What you will do: Please write out the listing exactly, leaving each picture out.

Input:

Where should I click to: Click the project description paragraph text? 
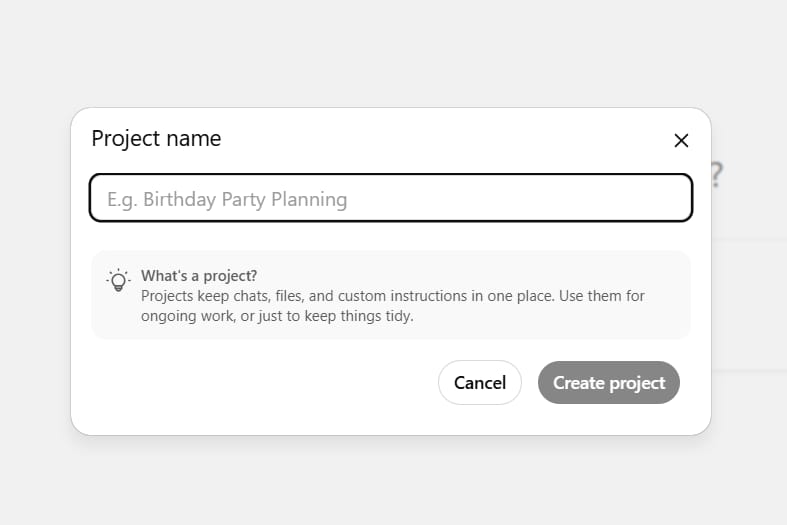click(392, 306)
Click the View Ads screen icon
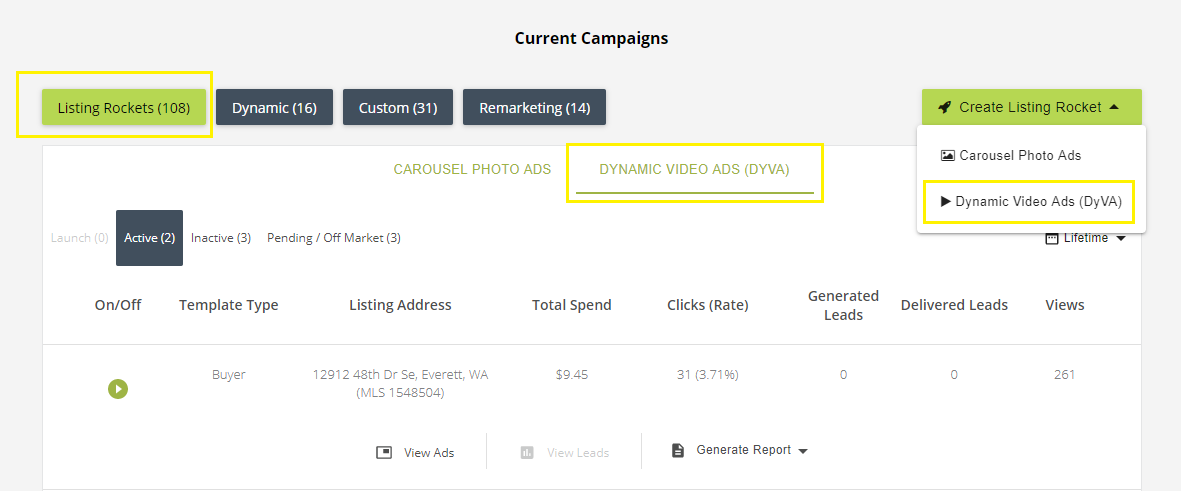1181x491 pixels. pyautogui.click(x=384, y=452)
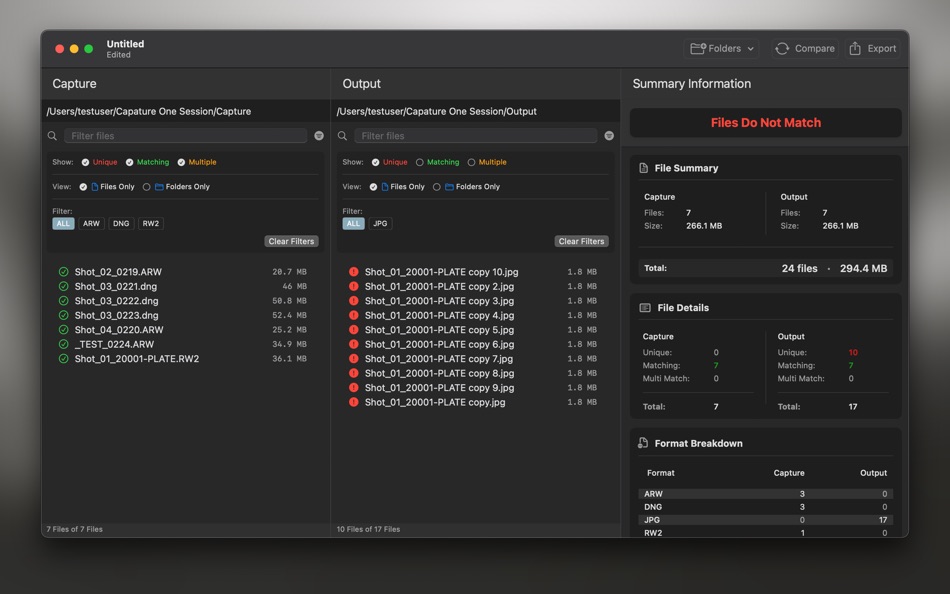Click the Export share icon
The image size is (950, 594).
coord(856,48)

Completed task:
Where should I click to: Click the project description paragraph text? 
click(392, 306)
Click the View Ads screen icon
1181x491 pixels. pyautogui.click(x=384, y=452)
Click the Export share icon
The image size is (950, 594).
coord(856,48)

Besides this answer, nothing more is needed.